>>>>

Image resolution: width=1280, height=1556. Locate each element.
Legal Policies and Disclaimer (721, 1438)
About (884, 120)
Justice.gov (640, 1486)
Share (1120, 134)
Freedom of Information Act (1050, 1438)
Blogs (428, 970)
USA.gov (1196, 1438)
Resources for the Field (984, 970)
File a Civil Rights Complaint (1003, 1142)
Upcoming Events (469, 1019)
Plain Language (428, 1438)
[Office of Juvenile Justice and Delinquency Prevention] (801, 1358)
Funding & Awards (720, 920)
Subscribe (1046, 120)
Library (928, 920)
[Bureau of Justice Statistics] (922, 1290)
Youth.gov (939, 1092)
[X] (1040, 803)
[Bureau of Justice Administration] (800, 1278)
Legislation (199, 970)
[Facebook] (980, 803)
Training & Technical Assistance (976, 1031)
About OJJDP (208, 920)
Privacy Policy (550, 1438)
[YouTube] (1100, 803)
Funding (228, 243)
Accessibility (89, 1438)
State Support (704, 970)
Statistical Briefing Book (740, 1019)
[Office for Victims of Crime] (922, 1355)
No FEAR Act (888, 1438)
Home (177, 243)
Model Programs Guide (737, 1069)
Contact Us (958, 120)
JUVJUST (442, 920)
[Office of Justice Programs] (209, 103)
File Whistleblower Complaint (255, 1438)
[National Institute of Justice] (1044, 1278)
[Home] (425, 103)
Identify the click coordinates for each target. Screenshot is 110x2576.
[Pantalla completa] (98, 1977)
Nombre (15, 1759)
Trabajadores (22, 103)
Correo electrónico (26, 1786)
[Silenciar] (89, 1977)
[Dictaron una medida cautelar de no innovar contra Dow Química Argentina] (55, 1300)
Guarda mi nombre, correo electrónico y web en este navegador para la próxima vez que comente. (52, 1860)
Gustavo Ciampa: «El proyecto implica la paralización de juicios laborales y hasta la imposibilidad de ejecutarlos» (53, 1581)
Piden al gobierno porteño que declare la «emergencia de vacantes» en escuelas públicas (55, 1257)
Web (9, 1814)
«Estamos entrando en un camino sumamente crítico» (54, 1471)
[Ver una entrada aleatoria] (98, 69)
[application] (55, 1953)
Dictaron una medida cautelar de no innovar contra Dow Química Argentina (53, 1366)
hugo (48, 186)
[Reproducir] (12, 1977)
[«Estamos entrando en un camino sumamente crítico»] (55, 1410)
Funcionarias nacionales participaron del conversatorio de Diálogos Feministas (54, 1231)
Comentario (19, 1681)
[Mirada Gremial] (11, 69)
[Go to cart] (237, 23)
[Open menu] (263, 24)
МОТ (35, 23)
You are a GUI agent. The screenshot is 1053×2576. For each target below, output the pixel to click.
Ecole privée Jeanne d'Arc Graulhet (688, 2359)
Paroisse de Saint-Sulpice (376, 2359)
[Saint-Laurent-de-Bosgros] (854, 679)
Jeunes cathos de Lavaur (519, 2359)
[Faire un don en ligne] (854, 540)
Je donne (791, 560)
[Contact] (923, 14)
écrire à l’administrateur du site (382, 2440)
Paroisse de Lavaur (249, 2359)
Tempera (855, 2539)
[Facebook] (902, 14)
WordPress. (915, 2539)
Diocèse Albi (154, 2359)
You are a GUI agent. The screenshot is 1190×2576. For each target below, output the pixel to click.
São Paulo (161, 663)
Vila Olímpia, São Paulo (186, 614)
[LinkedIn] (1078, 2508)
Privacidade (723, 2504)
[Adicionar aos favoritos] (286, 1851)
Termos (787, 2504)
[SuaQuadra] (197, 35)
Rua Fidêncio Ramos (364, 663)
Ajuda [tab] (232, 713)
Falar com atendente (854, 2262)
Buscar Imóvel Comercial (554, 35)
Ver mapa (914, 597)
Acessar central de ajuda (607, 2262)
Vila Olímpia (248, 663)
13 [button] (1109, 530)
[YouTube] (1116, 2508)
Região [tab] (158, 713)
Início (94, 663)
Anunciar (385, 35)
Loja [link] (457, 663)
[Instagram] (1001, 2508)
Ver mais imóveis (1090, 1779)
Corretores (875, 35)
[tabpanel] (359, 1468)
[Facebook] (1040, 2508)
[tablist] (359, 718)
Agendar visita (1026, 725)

<<<<

- **WORK REQUEST**
Output all of the records, keeping every word exact.

- **EXPECTED ANSWER**
Image resolution: width=1280, height=1556. Locate each element.
Legal Policies and Disclaimer (721, 1438)
About (884, 120)
Justice.gov (640, 1486)
Share (1120, 134)
Freedom of Information Act (1050, 1438)
Blogs (428, 970)
USA.gov (1196, 1438)
Resources for the Field (984, 970)
File a Civil Rights Complaint (1003, 1142)
Upcoming Events (469, 1019)
Plain Language (428, 1438)
[Office of Juvenile Justice and Delinquency Prevention] (801, 1358)
Funding & Awards (720, 920)
Subscribe (1046, 120)
Library (928, 920)
[Bureau of Justice Statistics] (922, 1290)
Youth.gov (939, 1092)
[X] (1040, 803)
[Bureau of Justice Administration] (800, 1278)
Legislation (199, 970)
[Facebook] (980, 803)
Training & Technical Assistance (976, 1031)
About OJJDP (208, 920)
Privacy Policy (550, 1438)
[YouTube] (1100, 803)
Funding (228, 243)
Accessibility (89, 1438)
State Support (704, 970)
Statistical Briefing Book (740, 1019)
[Office for Victims of Crime] (922, 1355)
No FEAR Act (888, 1438)
Home (177, 243)
Model Programs Guide (737, 1069)
Contact Us (958, 120)
JUVJUST (442, 920)
[Office of Justice Programs] (209, 103)
File Whistleblower Complaint (255, 1438)
[National Institute of Justice] (1044, 1278)
[Home] (425, 103)
Identify the click coordinates for each target. Screenshot is 110x2576.
[Pantalla completa] (98, 1977)
Nombre (15, 1759)
Trabajadores (22, 103)
Correo electrónico (26, 1786)
[Silenciar] (89, 1977)
[Dictaron una medida cautelar de no innovar contra Dow Química Argentina] (55, 1300)
Guarda mi nombre, correo electrónico y web en este navegador para la próxima vez que comente. (52, 1860)
Gustavo Ciampa: «El proyecto implica la paralización de juicios laborales y hasta la imposibilidad de ejecutarlos» (53, 1581)
Piden al gobierno porteño que declare la «emergencia de vacantes» en escuelas públicas (55, 1257)
Web (9, 1814)
«Estamos entrando en un camino sumamente crítico» (54, 1471)
[Ver una entrada aleatoria] (98, 69)
[application] (55, 1953)
Dictaron una medida cautelar de no innovar contra Dow Química Argentina (53, 1366)
hugo (48, 186)
[Reproducir] (12, 1977)
[«Estamos entrando en un camino sumamente crítico»] (55, 1410)
Funcionarias nacionales participaron del conversatorio de Diálogos Feministas (54, 1231)
Comentario (19, 1681)
[Mirada Gremial] (11, 69)
[Go to cart] (237, 23)
[Open menu] (263, 24)
МОТ (35, 23)
You are a GUI agent. The screenshot is 1053×2576. For each target below, output the pixel to click.
Ecole privée Jeanne d'Arc Graulhet (688, 2359)
Paroisse de Saint-Sulpice (376, 2359)
[Saint-Laurent-de-Bosgros] (854, 679)
Jeunes cathos de Lavaur (519, 2359)
[Faire un don en ligne] (854, 540)
Je donne (791, 560)
[Contact] (923, 14)
écrire à l’administrateur du site (382, 2440)
Paroisse de Lavaur (249, 2359)
Tempera (855, 2539)
[Facebook] (902, 14)
WordPress. (915, 2539)
Diocèse Albi (154, 2359)
You are a GUI agent. The screenshot is 1190×2576. For each target below, output the pixel to click.
São Paulo (161, 663)
Vila Olímpia, São Paulo (186, 614)
[LinkedIn] (1078, 2508)
Privacidade (723, 2504)
[Adicionar aos favoritos] (286, 1851)
Termos (787, 2504)
[SuaQuadra] (197, 35)
Rua Fidêncio Ramos (364, 663)
Ajuda [tab] (232, 713)
Falar com atendente (854, 2262)
Buscar Imóvel Comercial (554, 35)
Ver mapa (914, 597)
Acessar central de ajuda (607, 2262)
Vila Olímpia (248, 663)
13 [button] (1109, 530)
[YouTube] (1116, 2508)
Região [tab] (158, 713)
Início (94, 663)
Anunciar (385, 35)
Loja [link] (457, 663)
[Instagram] (1001, 2508)
Ver mais imóveis (1090, 1779)
Corretores (875, 35)
[tabpanel] (359, 1468)
[Facebook] (1040, 2508)
[tablist] (359, 718)
Agendar visita (1026, 725)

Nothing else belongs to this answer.